The Washington Post:
Here's The Medicare-For-All Study Bernie Sanders Keeps Bringing Up
A new analysis published in the journal Lancet adds some empirical heft to an argument many progressives have been making for years: A national single-payer health-care system would save tens of thousands of lives each year — and hundreds of billions of dollars. If you watched last night’s Democratic debate in Nevada you might have heard Sen. Bernie Sanders (I-Vt.) cite “a major study [that] came out from Yale epidemiologist[s] in Lancet, one of the leading medical publications in the world” in support of his Medicare-for-all plan. He was talking about this study, which was just published last week. (Ingraham, 2/20)
Bloomberg:
Medicare-For-All Could Give Trump An Edge In Minnesota
The government-run health plan endorsed by Sanders would so radically transform the health care system that it’s unlikely to be enacted swiftly should he became president, even if Democrats also controlled Congress. That may not matter in Minnesota, a traditionally Democratic state awash in health system work, including the highest percentage of insurance-related and medical device jobs in the country. (Newkirk, 2/21)
In other news from the campaign trail —
Kaiser Health News:
KHN’s ‘What The Health?’: The Labor Pains Of ‘Medicare For All’
Labor unions are divided over whether to endorse a Democratic candidate for president in 2020 — and, if so, whom to choose.
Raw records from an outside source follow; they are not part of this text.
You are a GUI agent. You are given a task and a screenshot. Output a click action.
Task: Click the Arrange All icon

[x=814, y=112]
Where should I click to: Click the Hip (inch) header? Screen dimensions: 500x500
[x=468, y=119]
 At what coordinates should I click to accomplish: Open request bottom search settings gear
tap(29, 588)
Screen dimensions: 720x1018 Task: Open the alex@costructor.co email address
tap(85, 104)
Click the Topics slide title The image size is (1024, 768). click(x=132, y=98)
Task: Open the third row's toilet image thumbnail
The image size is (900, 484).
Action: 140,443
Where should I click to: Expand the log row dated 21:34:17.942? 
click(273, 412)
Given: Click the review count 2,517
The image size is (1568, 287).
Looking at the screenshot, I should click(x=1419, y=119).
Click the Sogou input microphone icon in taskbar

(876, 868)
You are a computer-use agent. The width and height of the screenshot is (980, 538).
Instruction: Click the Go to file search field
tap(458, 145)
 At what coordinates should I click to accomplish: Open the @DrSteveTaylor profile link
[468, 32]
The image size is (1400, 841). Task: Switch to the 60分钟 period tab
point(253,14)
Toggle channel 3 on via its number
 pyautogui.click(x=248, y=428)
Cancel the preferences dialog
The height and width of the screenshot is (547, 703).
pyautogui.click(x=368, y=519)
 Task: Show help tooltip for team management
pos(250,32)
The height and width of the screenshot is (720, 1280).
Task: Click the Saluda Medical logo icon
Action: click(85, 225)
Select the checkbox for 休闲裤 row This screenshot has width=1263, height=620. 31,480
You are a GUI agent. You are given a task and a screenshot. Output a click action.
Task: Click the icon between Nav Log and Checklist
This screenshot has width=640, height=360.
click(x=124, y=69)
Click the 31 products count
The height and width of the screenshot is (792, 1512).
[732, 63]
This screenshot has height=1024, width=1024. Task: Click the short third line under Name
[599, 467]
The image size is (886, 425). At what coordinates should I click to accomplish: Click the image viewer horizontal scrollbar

Some unions are firmly behind the “Medicare for All” plans being pushed by Sens. Bernie Sanders and Elizabeth Warren. But the influential Culinary Workers Union in Nevada declined to endorse any candidate, with members worried about what might replace the generous benefits they won by bargaining away wage increases. (2/20)
Concord (N.H.) Monitor:
Shaheen Warns Of Potential Obamacare Repeal; Says Backup Plan Needed
The U.S. Supreme Court has a “greater than 50% likelihood” of overturning the Affordable Care Act in the next two years, Sen. Jeanne Shaheen warned recently, a reality she says should force candidates to focus on health care this election year. At a meeting of New Hampshire health care stakeholders at the New Hampshire Medical Society in Concord last week, Shaheen said that a lawsuit against the law, often referred to as “Obamacare,” should land at the Supreme Court by 2021. (DeWitt, 2/20)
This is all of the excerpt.